The rise of anti-immigrant rhetoric increasingly constructs immigrants as undeserving, and it is adversely affecting immigrant children’s development and learning. Schools are social institutions where these perceptions can be challenged and, ideally, where social inequalities confronting immigrant students can be ameliorated. To this end, a range of school personnel directly influence the social-emotional and learning needs of vulnerable immigrant students. Yet, while extensive research has explored the impact of teachers in immigrant-serving schools, we know less about school social workers (SSWs) in these contexts. How do they shape school climate to be more welcoming to immigrant students? What strategies do they use to direct immigrant students to key resources relevant to educational success? What constraints impede their ability to do so?

Our study addresses these questions by using a conceptual framework informed by Gloria Anzaldúa’s borderlands theory. Borderlands theory arguably views SSWs as potential “nepantleras,” or agents of social change for immigrant students within (and outside of) schools. As nepantleras, SSWs mediate the “borderlands” within schools, brokering resources and fostering new narratives that acknowledge and value the intersecting identities of immigrant students. However, they do so within the social, cultural, and financial constraints of their school context. Understanding these limitations and the strategies SSWs use to navigate them will provide insight into how schools challenge—or reproduce—the social inequalities confronting immigrant students today.

Methods

This paper is based on in-depth interviews collected from April – June 2019 with a convenience sample of school social workers in immigrant-serving schools (n=20). These exploratory interviews were the basis for a national survey of SSWs that is currently underway, and inform our understanding of SSWs as nepantleras. The interview guide examines how SSWs assess the needs of immigrant students, make decisions about referrals, and choose who should receive which types of resources. In-depth interviews ranged from 30 – 90 minutes and were audio-recorded and professionally transcribed. We used nVivo to thematically code the transcribed interviews with borderlands theory as our framework.

Results

Respondents describe innovative programming and service delivery solutions, as well as profound institutional dysfunction and leadership problems. Within this tension, some SSW respondents have developed a perspective that reflects core tenets of a nepantlera paradigm. This perspective of immigrant students guides their interventions and, at times, serves as a justification for actions that may be viewed by some as “subversive.” Our results map this range of actions and advance our empirical understanding of SSWs as nepantleras.

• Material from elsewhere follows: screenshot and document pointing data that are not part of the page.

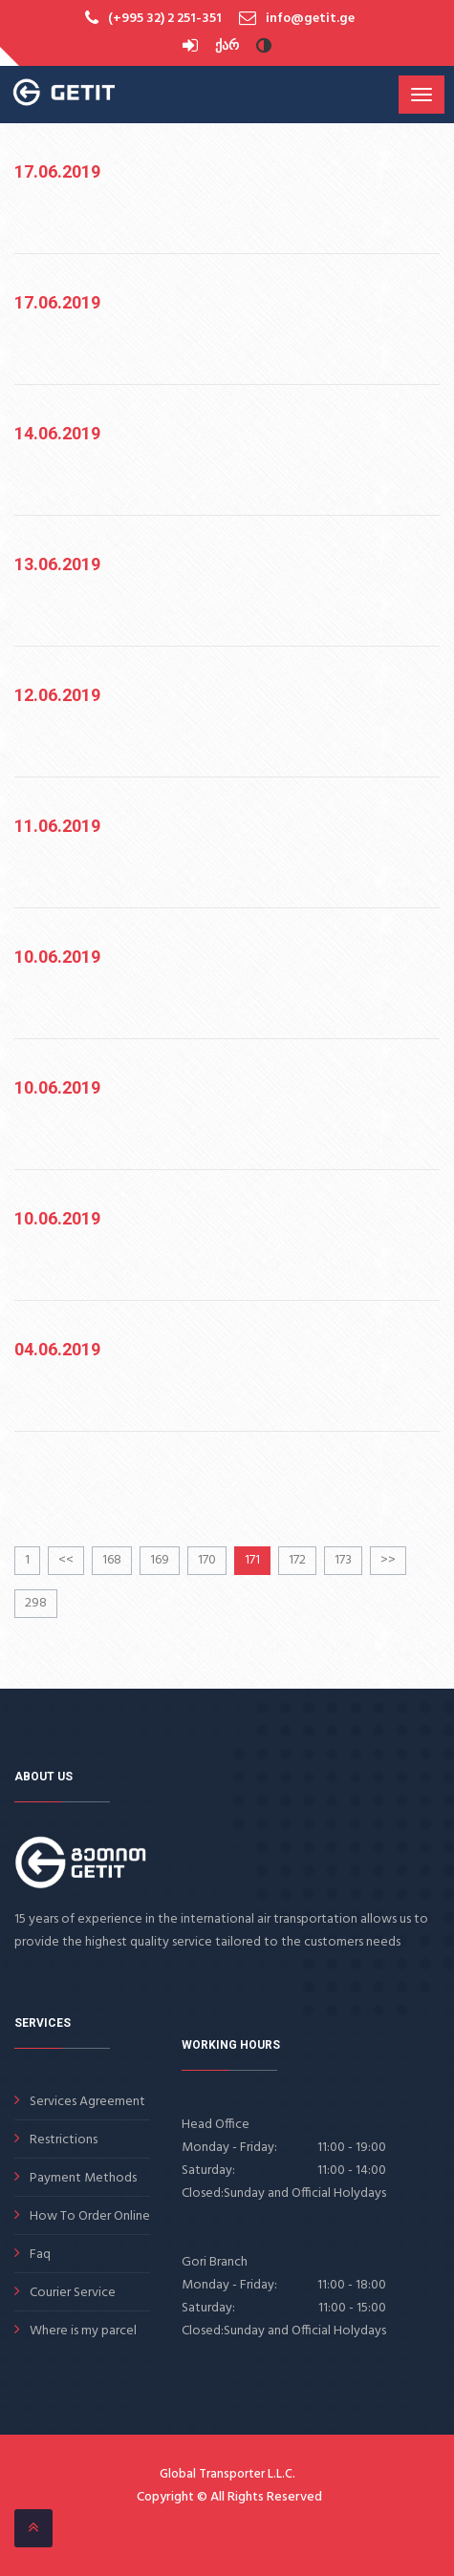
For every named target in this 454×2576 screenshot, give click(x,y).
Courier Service (73, 2293)
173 (343, 1560)
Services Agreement (87, 2102)
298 (36, 1603)
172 (297, 1560)
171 (252, 1560)
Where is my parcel (83, 2331)
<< (66, 1560)
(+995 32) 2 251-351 (165, 19)
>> (388, 1560)
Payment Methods (83, 2178)
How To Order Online (90, 2216)
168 (111, 1560)
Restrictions (63, 2140)
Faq (40, 2255)
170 (207, 1560)
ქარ (227, 46)
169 (159, 1560)
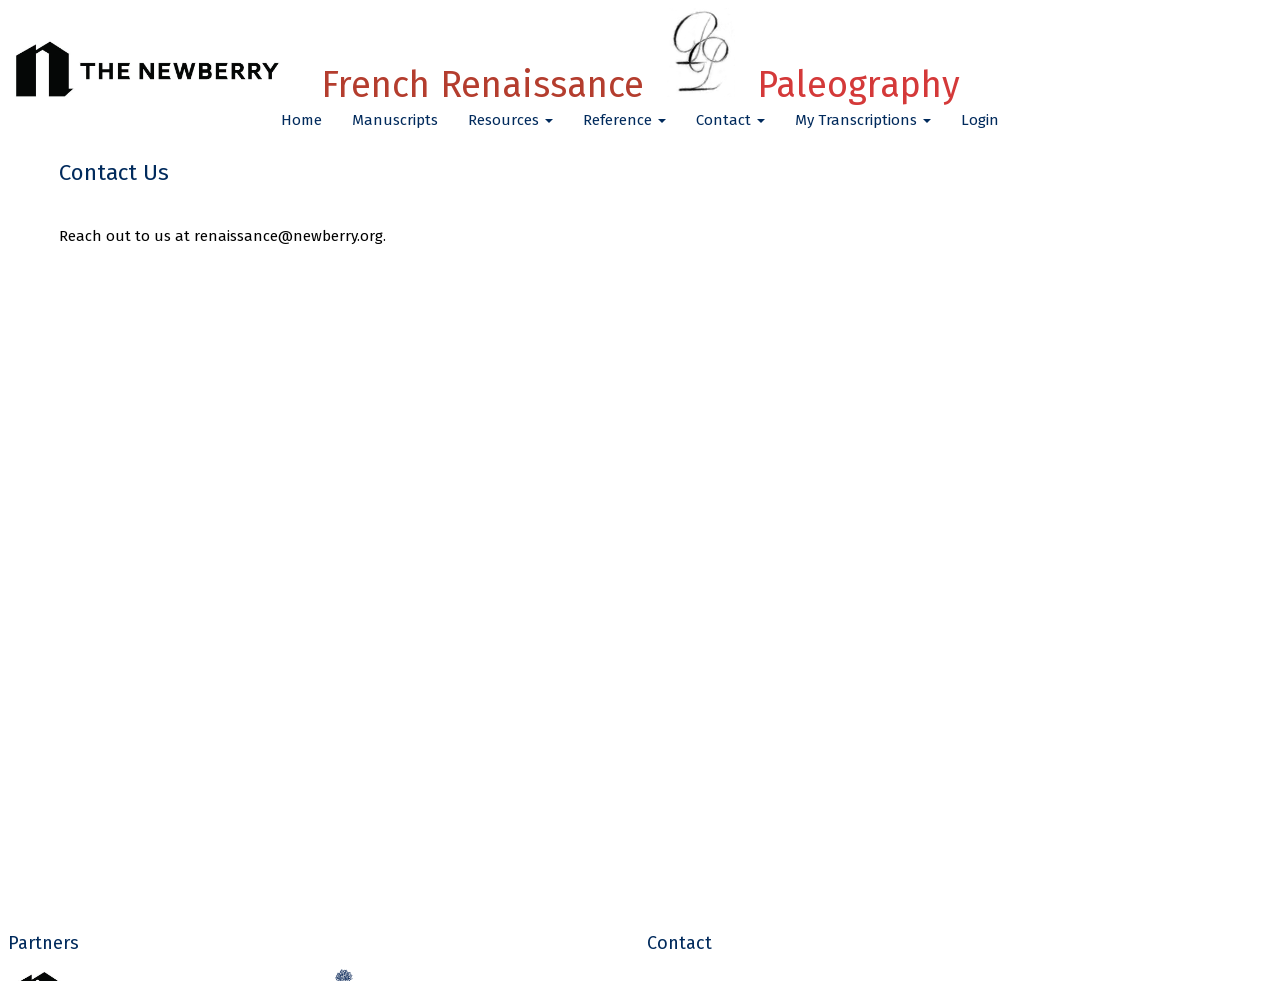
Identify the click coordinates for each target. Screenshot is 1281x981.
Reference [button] (624, 120)
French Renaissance (640, 85)
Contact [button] (730, 120)
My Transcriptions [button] (863, 120)
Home (301, 120)
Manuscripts (395, 120)
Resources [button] (510, 120)
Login (980, 120)
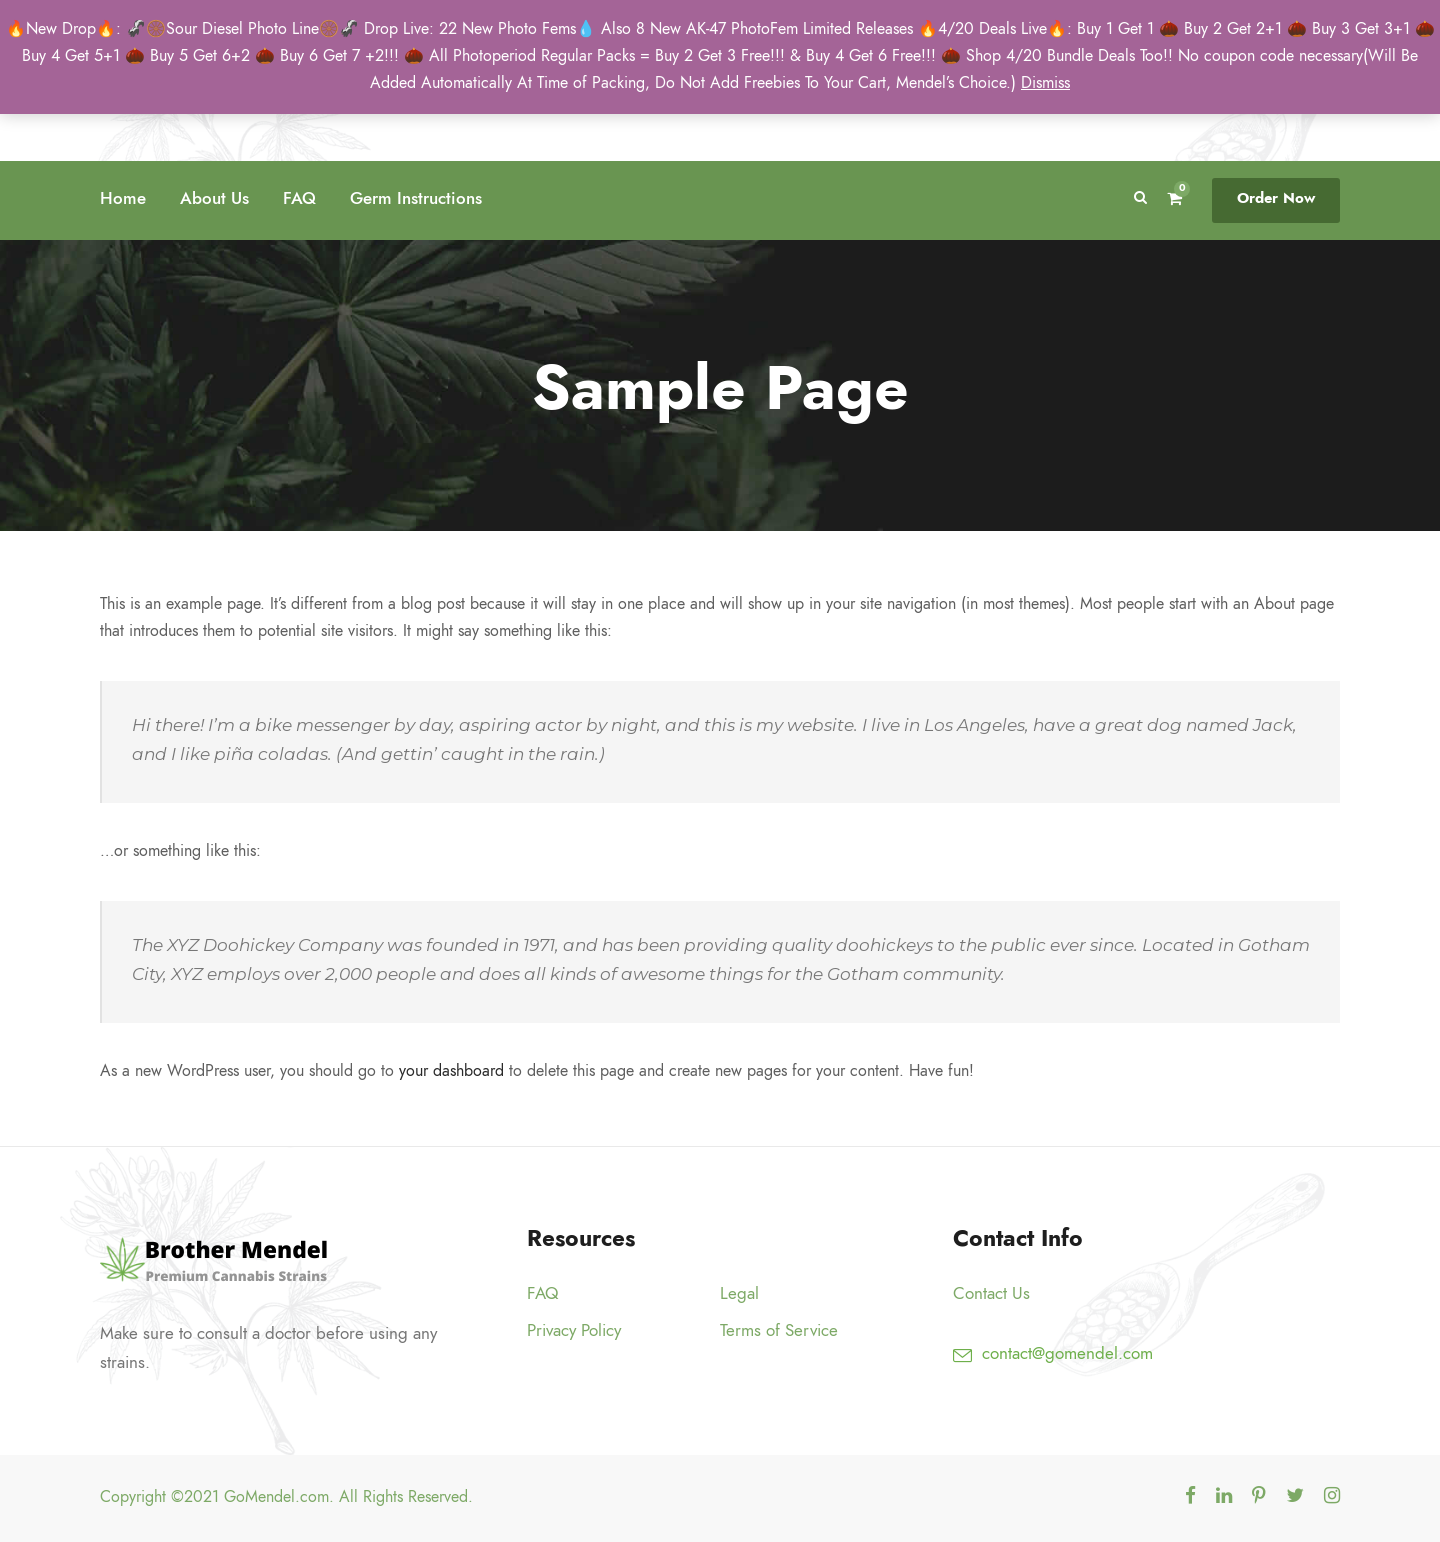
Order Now (1276, 198)
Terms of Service (779, 1330)
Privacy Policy (574, 1330)
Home (123, 198)
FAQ (299, 198)
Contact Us (991, 1293)
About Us (214, 198)
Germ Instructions (416, 198)
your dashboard (451, 1071)
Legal (739, 1293)
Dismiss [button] (1045, 83)
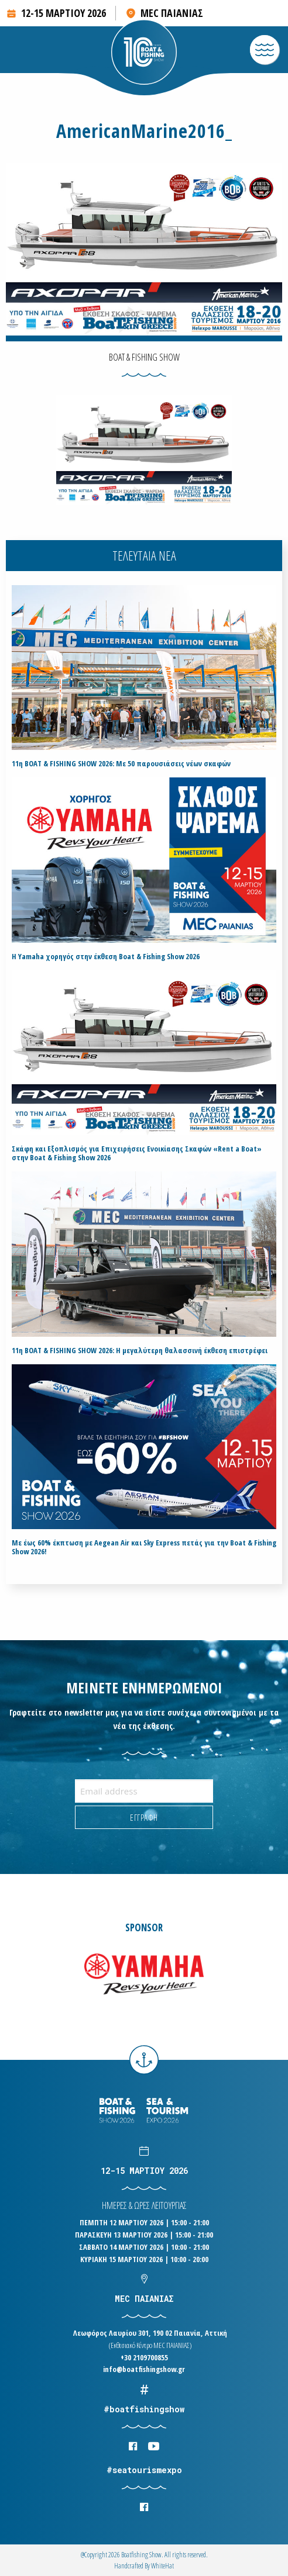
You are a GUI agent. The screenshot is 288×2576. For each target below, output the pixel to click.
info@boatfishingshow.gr (144, 2369)
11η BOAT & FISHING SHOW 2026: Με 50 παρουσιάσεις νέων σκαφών (121, 763)
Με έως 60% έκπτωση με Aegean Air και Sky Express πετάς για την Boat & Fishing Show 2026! (144, 1547)
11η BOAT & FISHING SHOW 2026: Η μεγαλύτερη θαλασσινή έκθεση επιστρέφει (140, 1350)
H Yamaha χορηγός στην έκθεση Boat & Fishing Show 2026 (106, 956)
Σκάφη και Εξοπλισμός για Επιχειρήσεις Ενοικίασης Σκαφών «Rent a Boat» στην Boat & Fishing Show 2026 (137, 1153)
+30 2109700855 (144, 2357)
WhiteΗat (162, 2566)
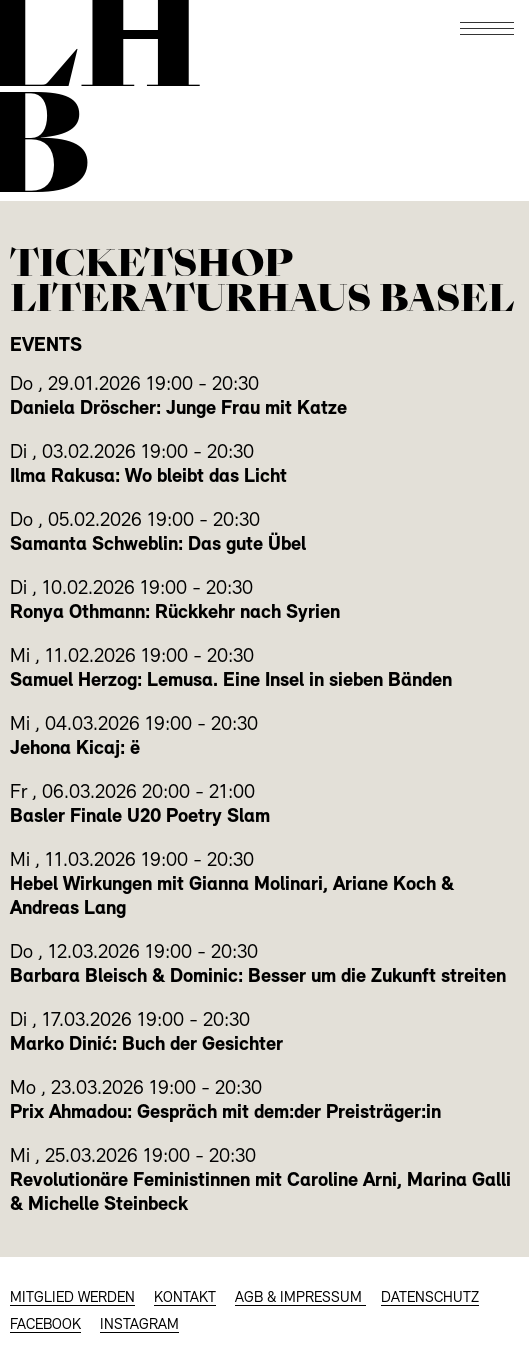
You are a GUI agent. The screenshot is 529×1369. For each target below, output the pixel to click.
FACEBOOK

Conclusions and Implications

This timely study addresses the urgent need to interrupt the stratification of resources for recently arrived, unauthorized, and mixed-status-family immigrant students. This new knowledge addresses the persistent inequalities and restricted opportunities that immigrant students encounter when they cross borders of all types, whether in schools or outside of them, and how SSW’s can work to work to challenge inequities in the schools, create more responsive systems, and intervene at all Tiers with an approach that considers the lived realities and contexts of immigrant students.